CONOR OBERST IS NO LONGER LIVING LIKE a nomad — after a couple of years of end­less road trips, he's now semisettled, splitting his time between New York and his native Omaha, Nebraska. But he's as restless as ever: With its electronic flourishes and pop hooks, his seventh Bright Eyes album, The People's Key, veers sharply away from the comfy Americana of his last few releases — and gets seriously weird with spoken-word bits by a biker pal who thinks there were reptilian aliens in the Garden of Eden. "It's always just a matter of trying to stay interested in what we're doing," says Oberst — who has also retreated from his 2009 pronouncement that this would be the final Bright Eyes album: "I'm definitely not making it official."

Is the lyric "I do my best to sleep through the caterwaul/The classicists, the posturing avant-garde" about finding it hard to relate to the current state of music?
I find it hard to relate to everything, music includ­ed. The older I get, the more I feel like I must be in the minority as far as how I think about the world. The people who make the most noise are peo­ple I don't relate to at all. There's obviously like-minded people I out there, but they're harder to find.

Can you really re­late to the stuff your mystic biker friend says on your record?
I like that fine line between too far gone and completely genius. When he talks about how universes stay in balance, that's as good an explanation as accepted established religions.

Why did you abandon the rootsiness of your past couple of albums?
I got kind of worn out on it. I find the idea of genre repressive as a person who just wants to make music and explore and do the most inspired things I can. I think about satellite radio, where every station is like this superspecific thing, and I don't know why you'd want to listen to the same idea over and over again.

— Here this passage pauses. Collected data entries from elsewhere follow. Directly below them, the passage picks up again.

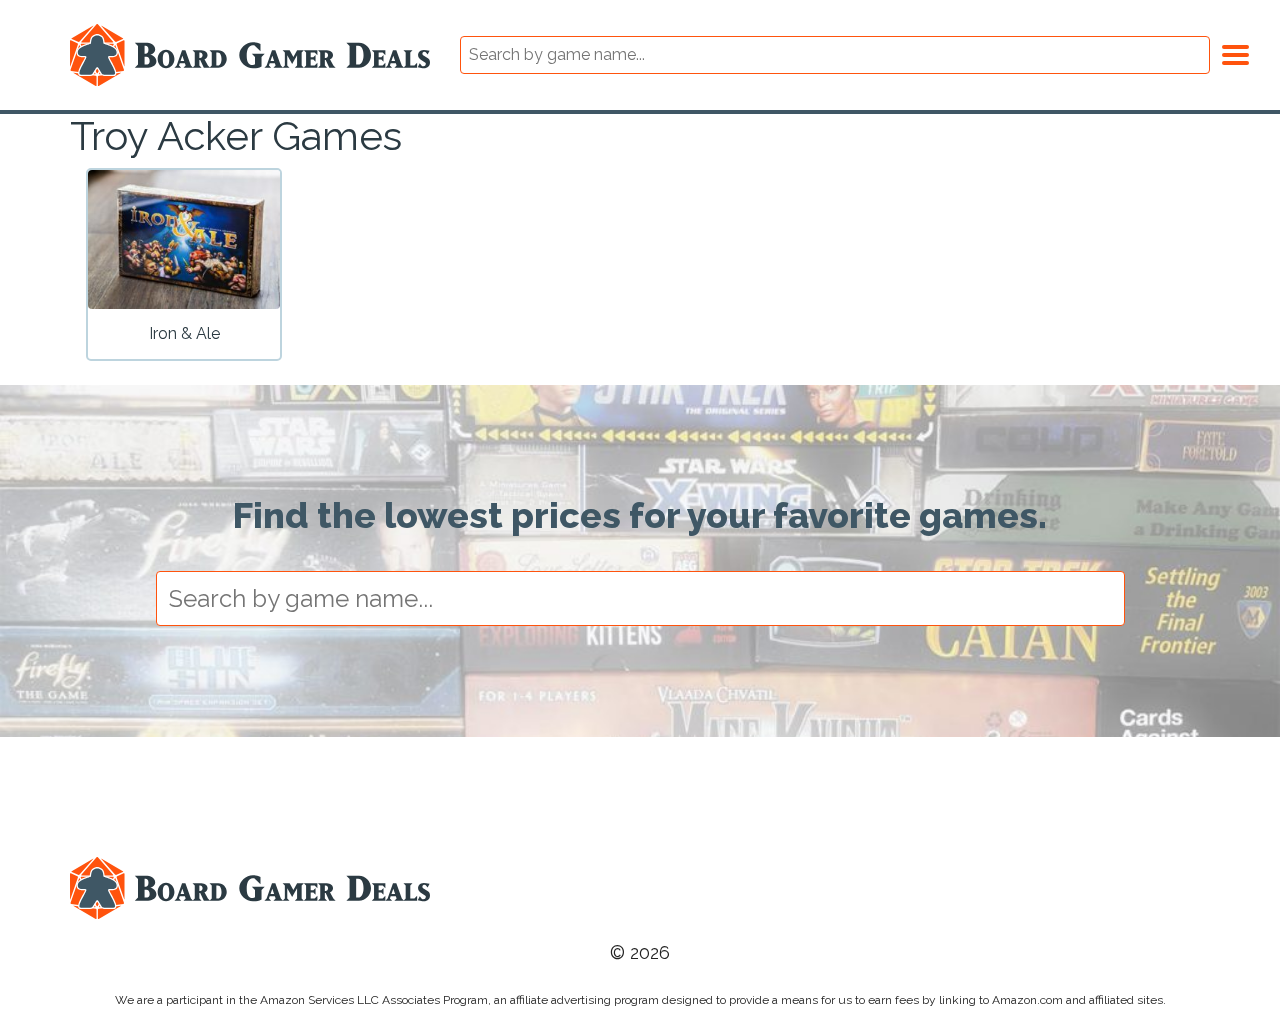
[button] (1235, 52)
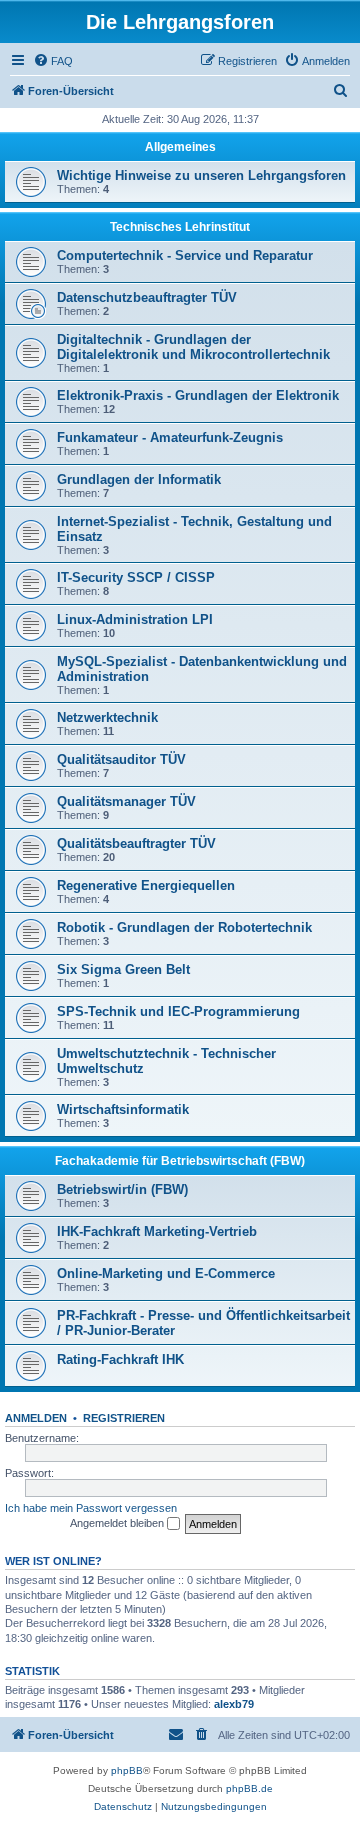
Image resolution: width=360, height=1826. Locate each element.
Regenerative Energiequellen (146, 885)
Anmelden (36, 1418)
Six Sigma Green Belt (123, 969)
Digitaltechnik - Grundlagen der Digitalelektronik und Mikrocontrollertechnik (193, 347)
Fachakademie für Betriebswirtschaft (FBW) (180, 1161)
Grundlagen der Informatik (139, 479)
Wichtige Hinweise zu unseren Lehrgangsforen (201, 175)
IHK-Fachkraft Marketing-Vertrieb (157, 1231)
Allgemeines (180, 147)
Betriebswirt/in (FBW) (122, 1189)
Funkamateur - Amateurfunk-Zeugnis (170, 437)
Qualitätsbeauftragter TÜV (136, 843)
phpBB (127, 1770)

What about Pandora, where you can listen all day to songs that sound like some other song?
Yeah, it's like an algorithm or whatever. Isn't that just real­ly sad?

Where do all the references to Rastafarianism on this album come from?
Well, I definitely like listening to reggae — one artist I got turned on to recently is this woman Hortense Ellis, and I love Jimmy Cliff and Burning Spear — but I think that so much of what they think about is relevant to the broader climate that we are in right now.

It's hard to argue with their choice of sacrament.
Yeah [laughs]. Exactly. And just the idea of oneness and the fact that we need each other and the power of music and the power of community.

How about actually playing reggae?
Sometimes we do parody versions of our songs in practice with reggae beats for our own entertainment, but no. There have been bands that have incorporated those rhythms and mu­sical motifs into their music successfully — the Clash, obviously, even the Police — but that's not something that I'm really comfortable doing [laughs].

The song "Beginner's Mind" obviously refers to Buddhism.
That song is actually sort of dedicated to my friend Jim James — it's a tribute to his spirit. He got into some of that [Buddhist] stuff, and we would talk about it a lot, just the idea that every time you go into an artistic endeavor you need to try to start from zero again and throw out the things you've learned and your preconceptions and start new.

In one song, you seem to be singing about the Haunted Mansion at Disneyland. Are you a big fan?
I like Disneyland — I actually went there one time with Jenny Lewis and [the Post­al Service's] Jimmy Tamborello. That remains one of my fondest memories.

Were you guys superhigh or some­thing?
Yeah [laughs]. There were definitely some mo­ments of freaking out.